Brazil rebuffs fears over EM market threat to 'very high' deficit
Brazil's finance minister Henrique Meirelles tells GlobalMarkets that the strength of its economic fundamentals will be enough to withstand any impact from turbulence in financial markets as rates rise despite World Bank worried over the size of its deficit
Brazil is strong enough to weather any change in market appetite for emerging market risk, Brazilian finance minister Henrique Meirelles said in a defiant response to warnings from the World Bank and investors over its fiscal deficits.
“We have reached a point where Brazil does not depend on the positive mood of the markets anymore,” Meirelles told GlobalMarkets in an exclusive interview shortly after a meeting with the US Treasury. “Evidently, the amount of investment in emerging markets is something that has an influence on interest rates. But our fundamentals have steadily improved — and the more fundamentals improve, the less influential the emerging markets environment become,” he said.
While many observers say Brazil’s sizeable fiscal deficit represents the Latin American sovereign’s Achilles’ heel, Meirelles was adamant that the public spending cap, which was approved last year, would help to rein in public expenditures, even though the approval of the unpopular social security reform has been delayed.
“Even if the reform is not approved, the ceiling [spending cap] is now part of the constitution.
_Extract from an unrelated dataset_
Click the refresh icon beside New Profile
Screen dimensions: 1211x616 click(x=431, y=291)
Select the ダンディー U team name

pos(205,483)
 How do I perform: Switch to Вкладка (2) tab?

Other measures would have to be taken, such as a freeze on other expenditures, like civil servants wages,” Meirelles said.
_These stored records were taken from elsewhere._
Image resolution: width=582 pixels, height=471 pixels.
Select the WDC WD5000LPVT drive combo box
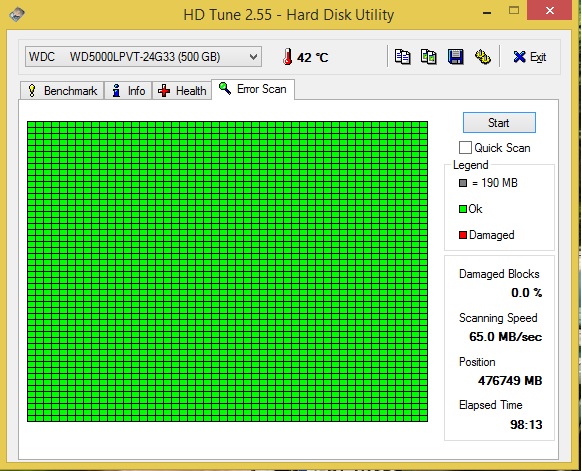143,57
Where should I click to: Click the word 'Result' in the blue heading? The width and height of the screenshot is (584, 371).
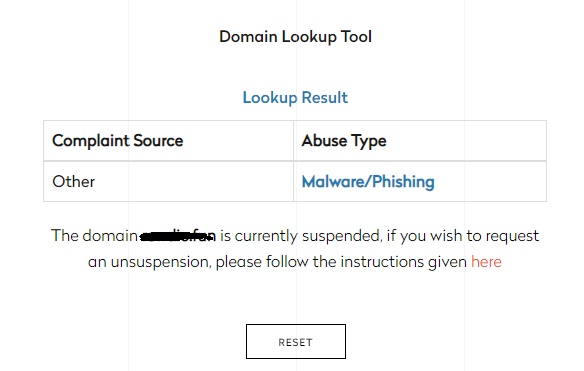[324, 98]
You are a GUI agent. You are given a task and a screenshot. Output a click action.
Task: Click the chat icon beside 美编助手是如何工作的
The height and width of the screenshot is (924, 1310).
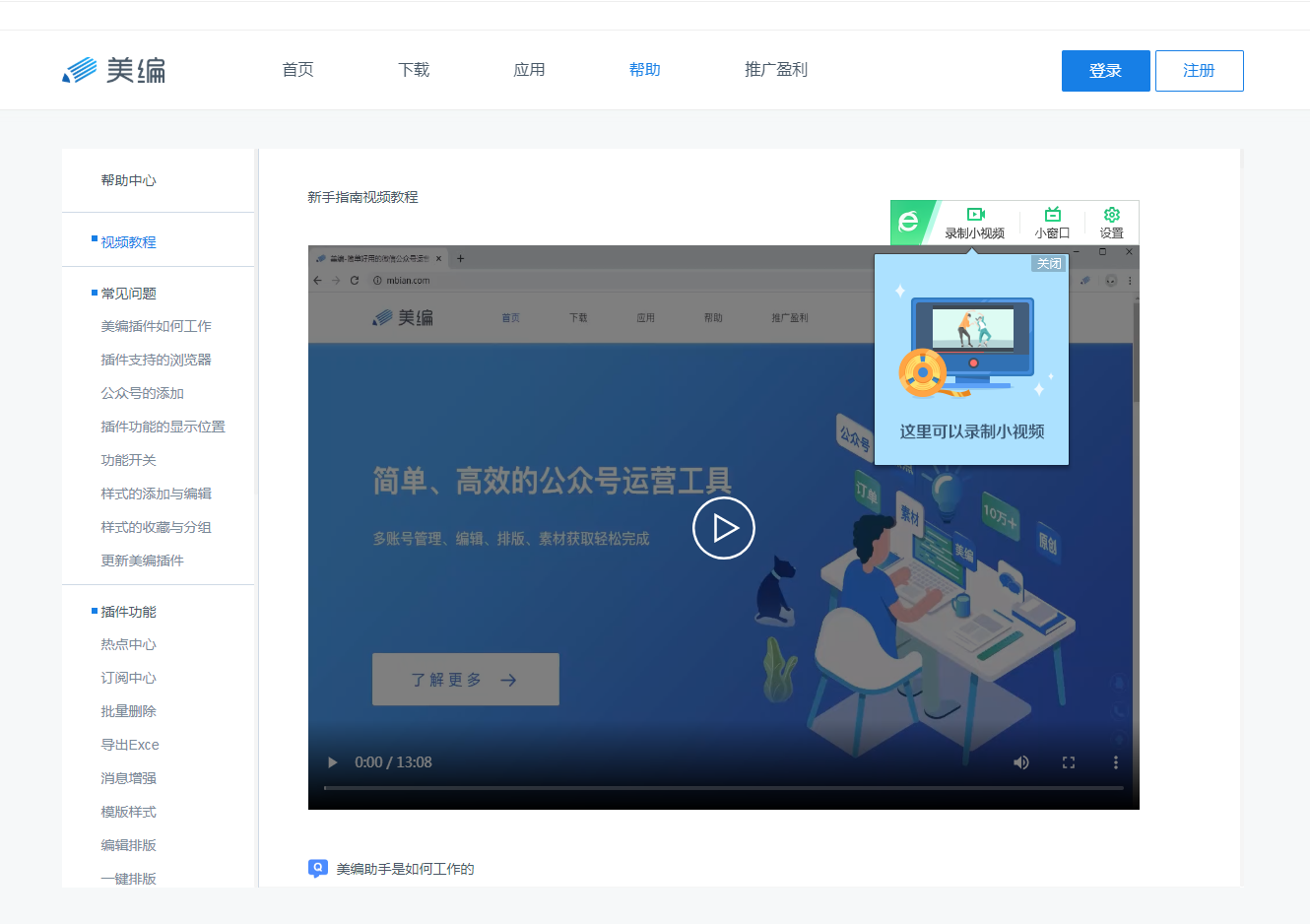click(x=317, y=868)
He added that the debt-to-GDP ratio — currently at 73% of GDP — might start declining after two years. “The ratio between public expenditure and GDP is due to fall from 20% at present to 15% in 10 years,” he said.
High debt service
But Carlos Vegh, the World Bank chief economist for Latin America, said that while the cap on real spending would help, the fiscal side was a “concern”. “The overall fiscal deficit is very high, the total debt service is very high,” he told GlobalMarkets. “That is no good, because it is taking a lot of resources that could be used for other purposes. It is going to improve, but not by leaps and bounds.”
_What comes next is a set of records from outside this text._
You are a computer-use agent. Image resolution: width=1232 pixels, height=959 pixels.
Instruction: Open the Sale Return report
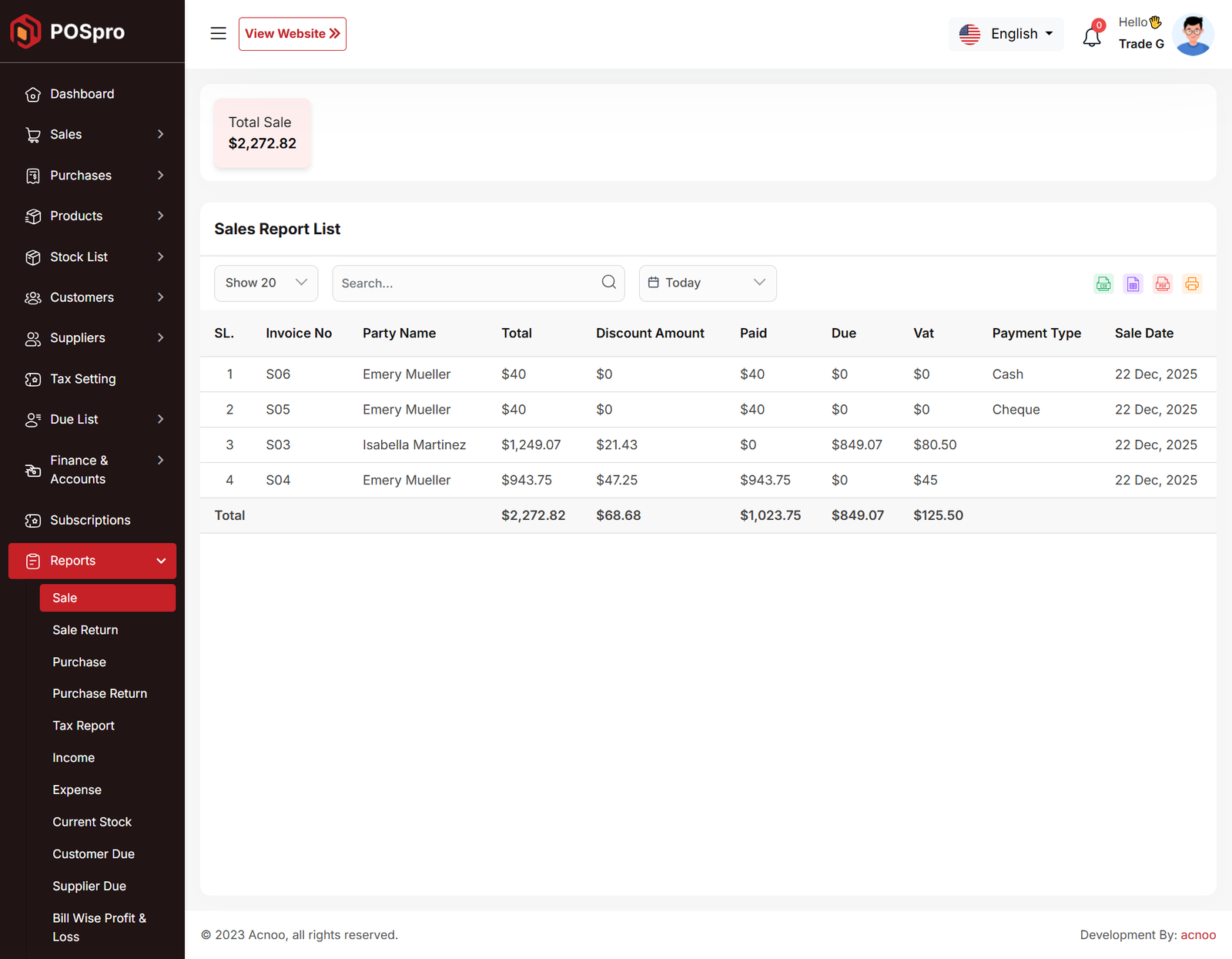click(x=85, y=630)
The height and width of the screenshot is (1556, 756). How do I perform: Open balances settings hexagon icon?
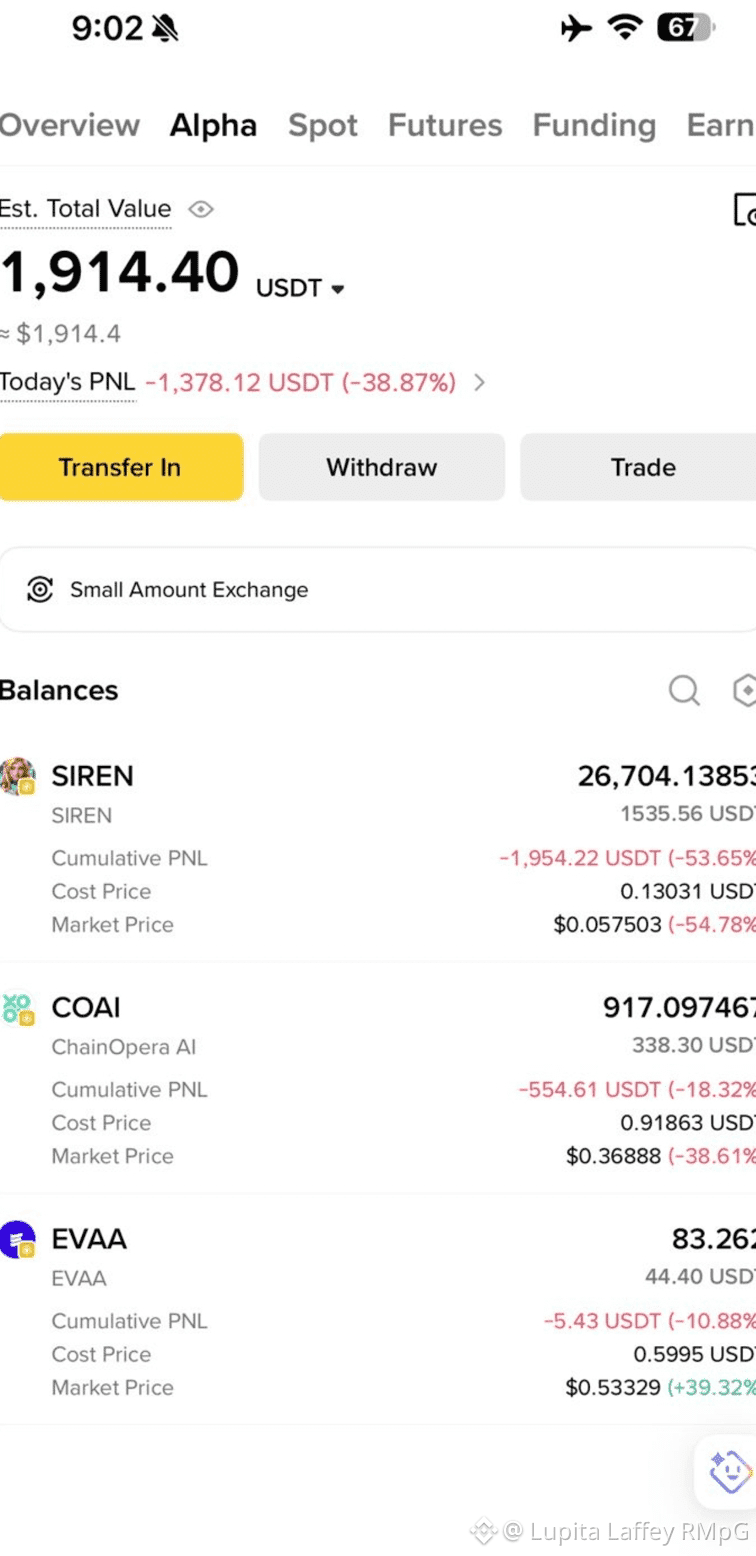click(x=744, y=690)
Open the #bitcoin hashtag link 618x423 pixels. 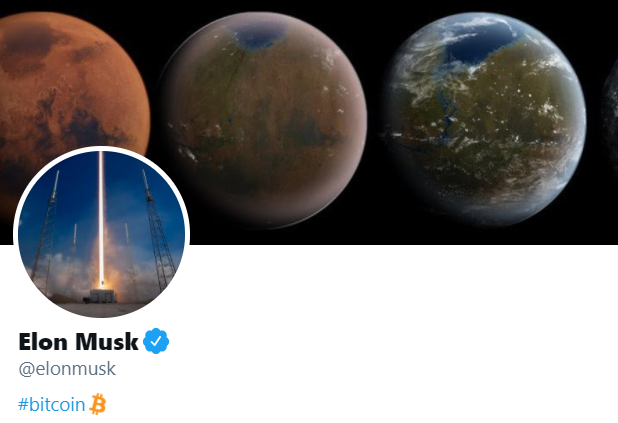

While Meirelles’ reforms are popular among investors, they are less so among Brazilian voters, who will go to the polls in a year’s time to choose their new president. But Meirelles said he was confident the return to economic growth after two years of recession would be enough to prove that the reform agenda had been successful and that it should be pursued.
Last week, the Brazilian Treasury issued a $3bn 10 year bond at 4.68% (yield) with a spread of 235bp over US Treasuries, the lowest spread since September 2014, when the country was on the verge of recession. Public debt refinancing costs have been falling for 12 consecutive months to reach 10.62% per year, according to Leandro Secunho, the Treasury’s debt manager.